+++ INFORMATION GIVEN
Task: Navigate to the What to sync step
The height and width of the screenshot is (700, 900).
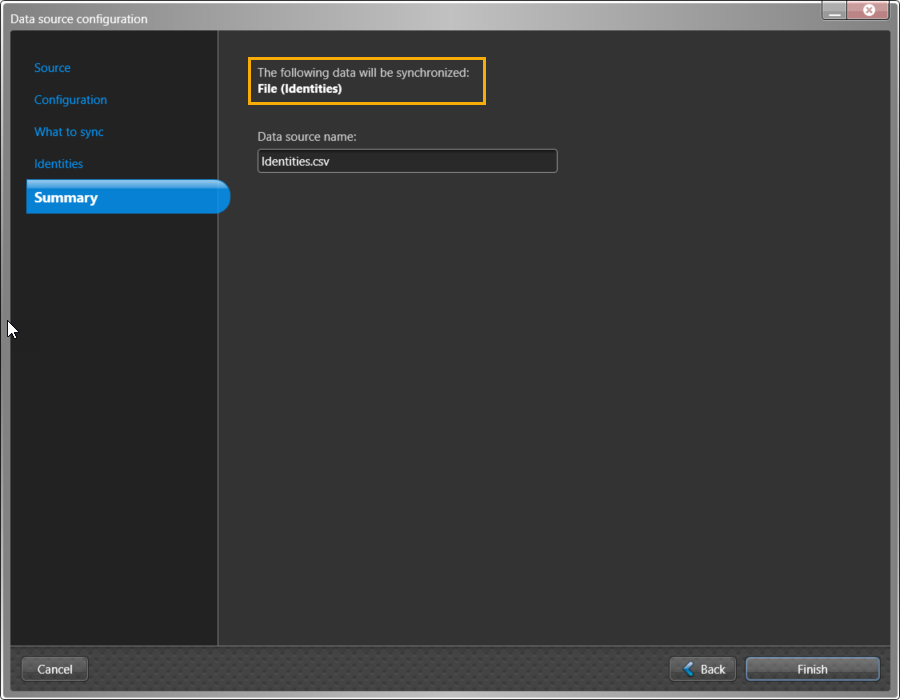Action: tap(68, 131)
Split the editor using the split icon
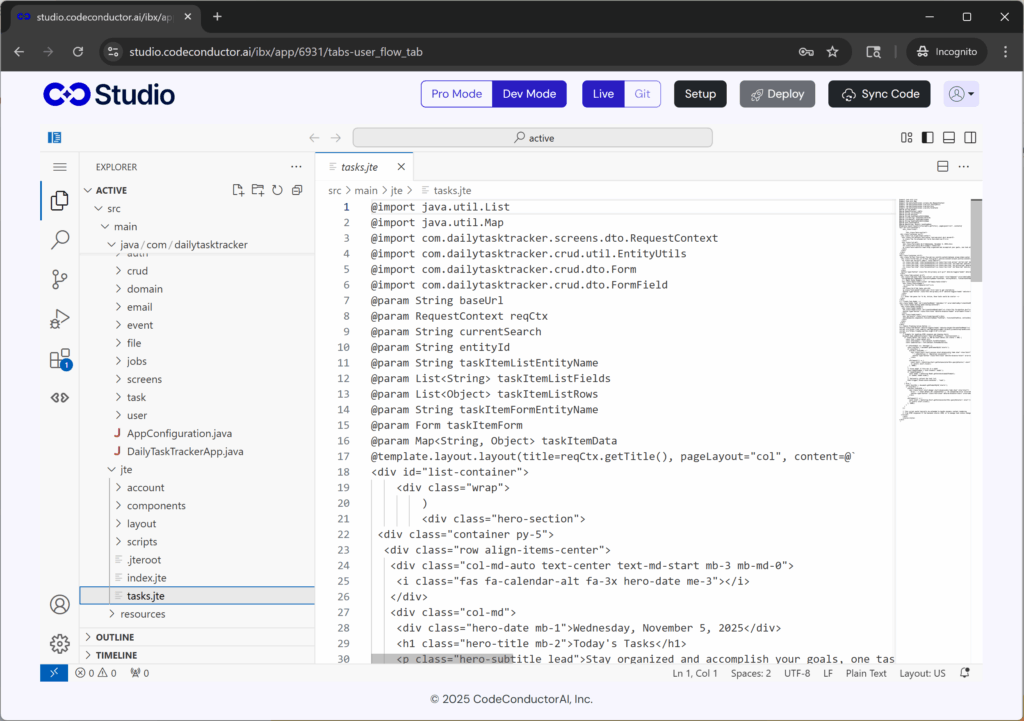 point(941,166)
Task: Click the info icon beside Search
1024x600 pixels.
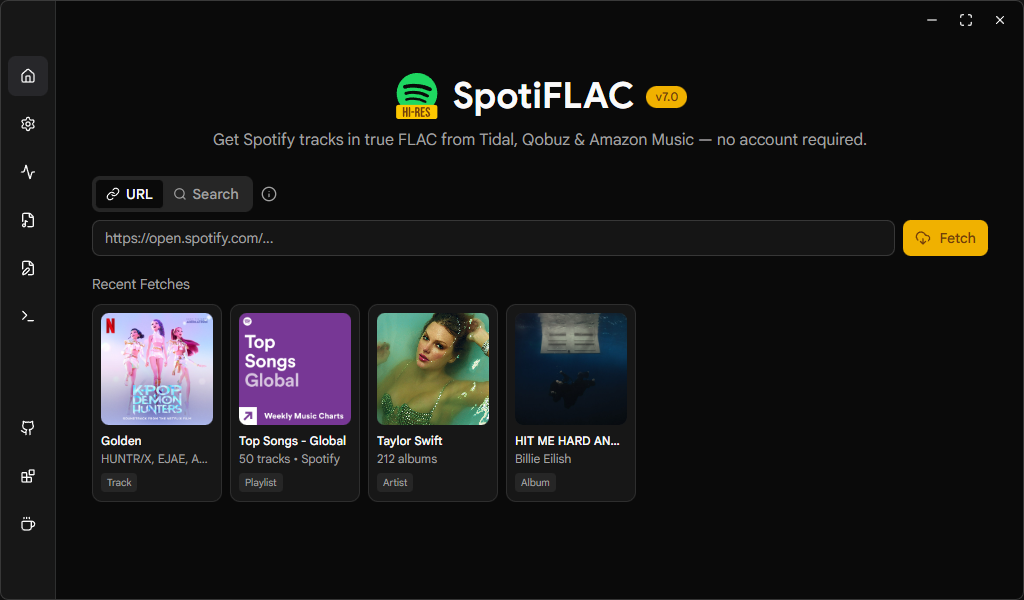Action: pyautogui.click(x=269, y=194)
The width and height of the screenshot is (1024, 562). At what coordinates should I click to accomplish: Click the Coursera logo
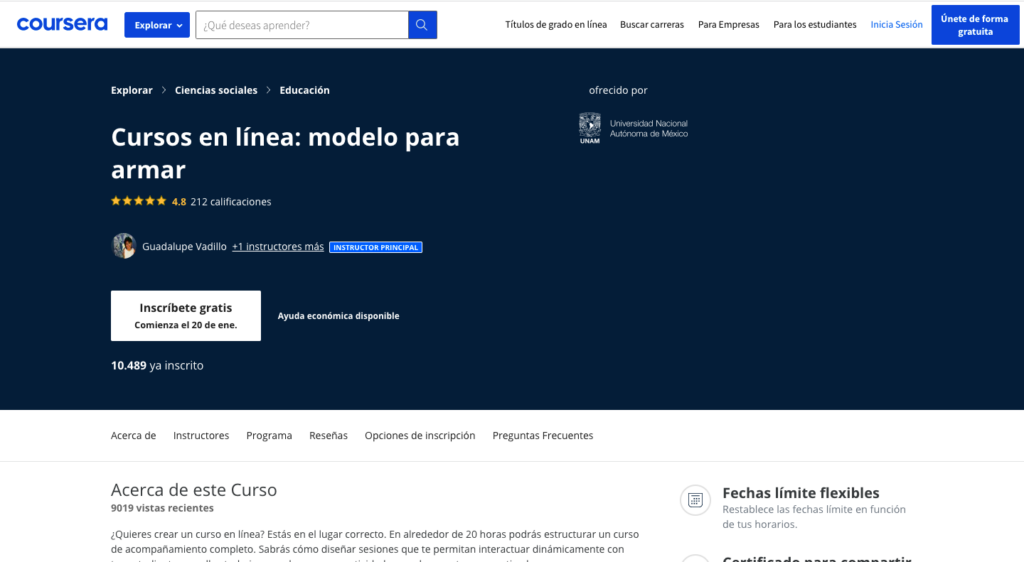pyautogui.click(x=62, y=24)
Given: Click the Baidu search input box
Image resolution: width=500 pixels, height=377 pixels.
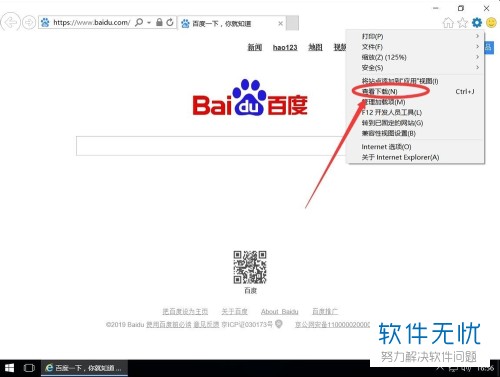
++++++
Across all the records above, find each line with "Task" in it and copy it.

Task: Navigate to the What to sync step
Task: Click the info icon beside Search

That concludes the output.